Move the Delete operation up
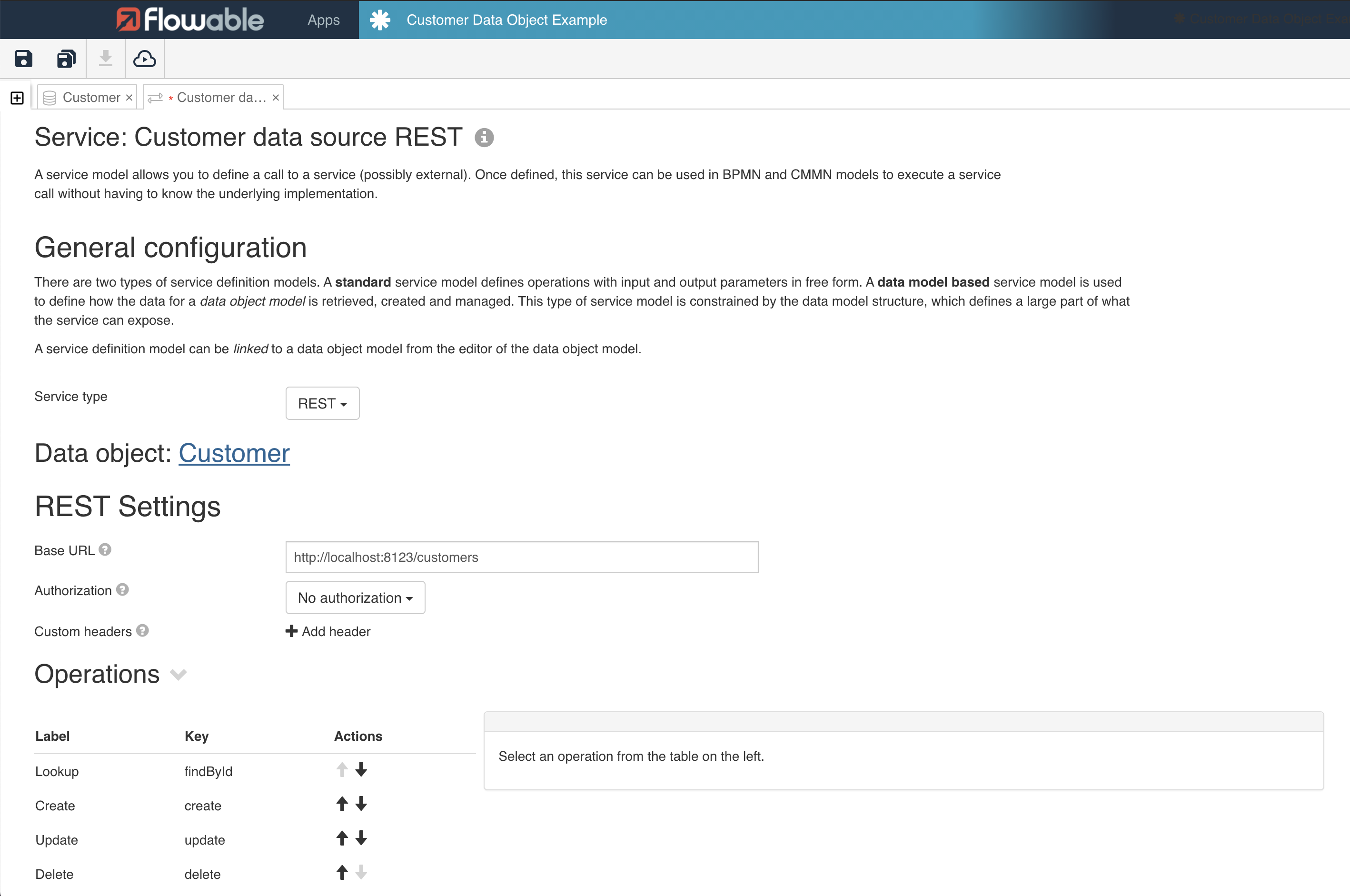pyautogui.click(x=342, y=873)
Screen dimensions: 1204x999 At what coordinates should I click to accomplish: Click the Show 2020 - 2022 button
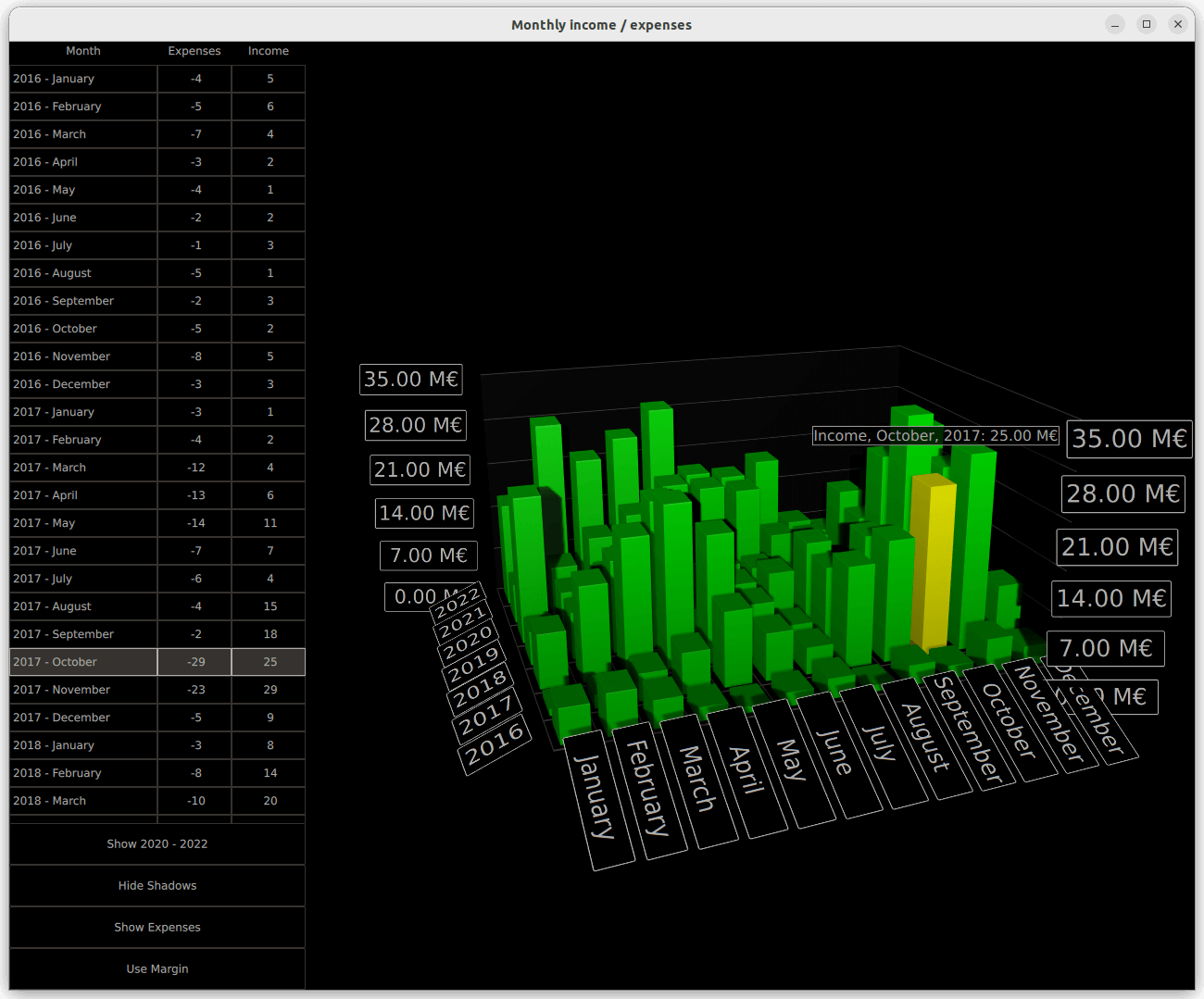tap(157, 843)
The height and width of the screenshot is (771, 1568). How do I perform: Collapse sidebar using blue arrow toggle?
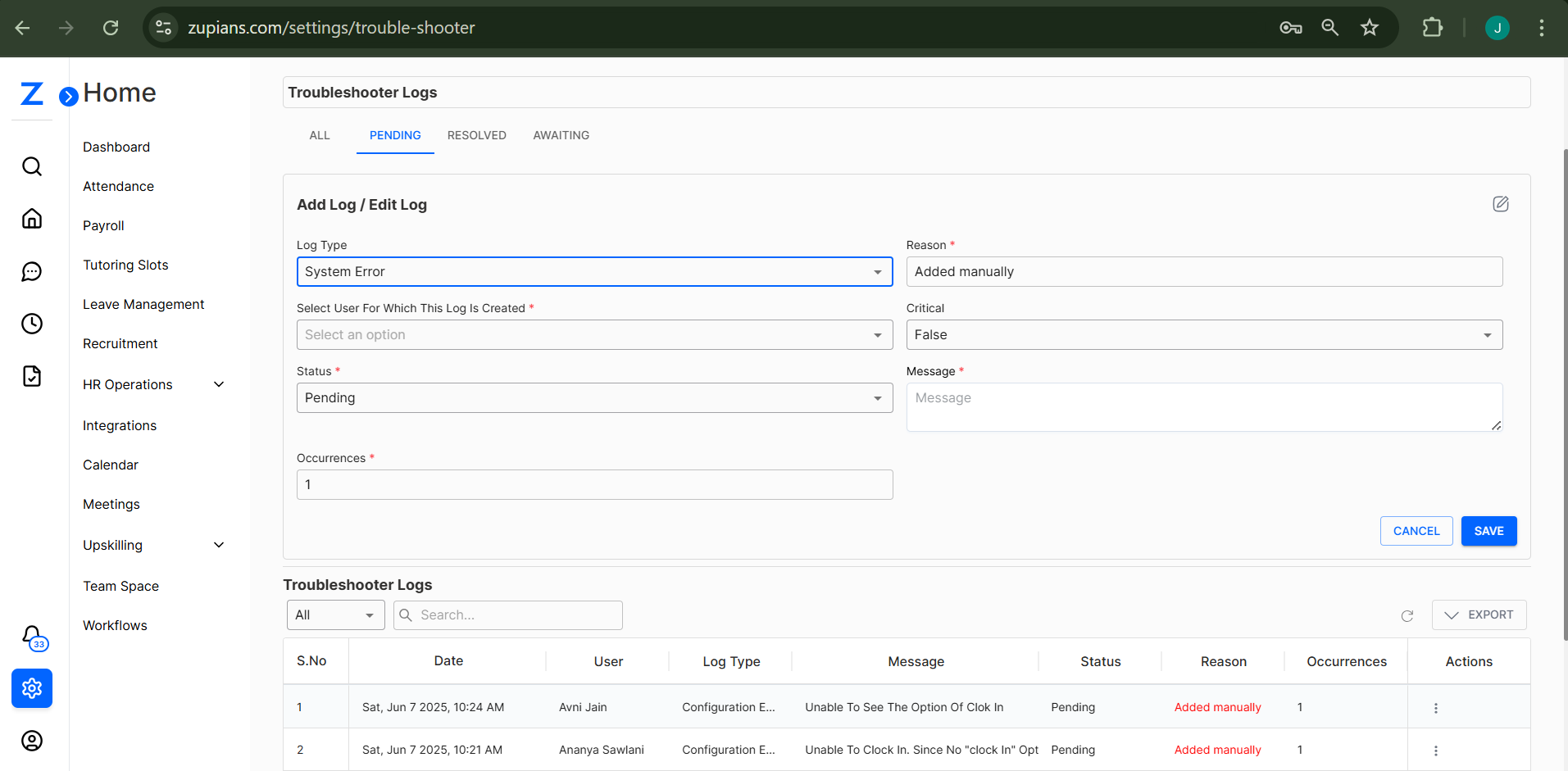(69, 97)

BRIEF:
Please reproduce the three entries above word for word, including their coordinate answers, and leave out the pictures.

WRITTEN ANSWER:
Move the Delete operation up
pyautogui.click(x=342, y=873)
Screen dimensions: 1204x999 At what coordinates should I click to accomplish: Click the Show 2020 - 2022 button
tap(157, 843)
The height and width of the screenshot is (771, 1568). How do I perform: Collapse sidebar using blue arrow toggle?
(69, 97)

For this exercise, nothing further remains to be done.